The national average for a gallon of regular gasoline is now $4.02, more than a dollar higher than when the war began, according to the AAA motoring organisation. The price of diesel is also around $1.70 higher.
The closure of the Strait of Hormuz, a key waterway, for the past month has implied that the production and transportation of energy across the Middle East has been crippled.
The cost of crude oil, a vital ingredient in gas and diesel, has increased as a result.
US President Donald Trump made lower prices at the pump a key part of his election election campaign in 2024.
The US leader has described the current rise as a temporary disruption that should have little major impact.
But analysts are raising concern that high gas prices could cause households to dial back spending, increasing the risks of economic damage.
“If the conflict is contained soon, the hit to confidence may be temporary,” analysts at Moody’s Ratings Agency wrote in a recent note. “But a prolonged crisis could prompt more precautionary saving and further discretionary spending cuts.”
Before the conflict began on 28 February, gas in the US averaged about $2.98 a gallon.
Diesel, which is key to goods transport, was about $3.76. The average price is now $5.45, a rise expected to feed into higher food costs.
In addition to high crude oil prices, last week the AAA also pointed to high demand for gas from spring break season as another factor in rising pump prices.
The $4.02 price is the highest since August 2022. As it is a national average, drivers in some states will have already been paying more than $4 a gallon.

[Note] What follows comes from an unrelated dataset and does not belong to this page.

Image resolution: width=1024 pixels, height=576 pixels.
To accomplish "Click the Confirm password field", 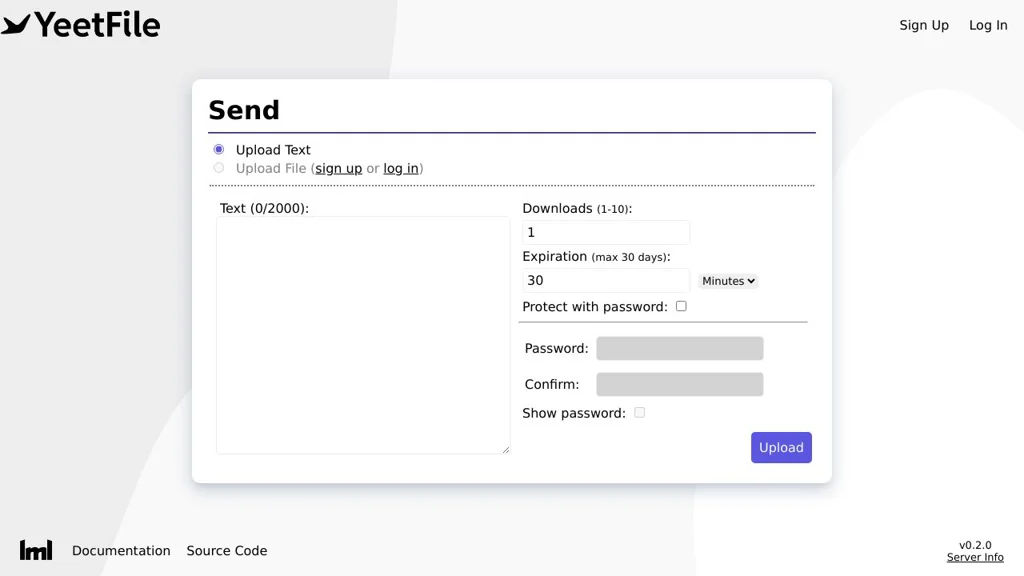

Average prices are still below the record highs of $5.01 for gas and $5.81 for diesel, set in June 2022 in the aftermath of Russia’s invasion of Ukraine.
But the increase in prices could have a bigger impact on household budgets this time,chief economist for the US at Natixis CIB, Christopher Hodge warned.
“Consumers are in a much weaker position now than they were in 2022,” he said, noting that job and wage growth were stronger then and many households had built up savings during the pandemic.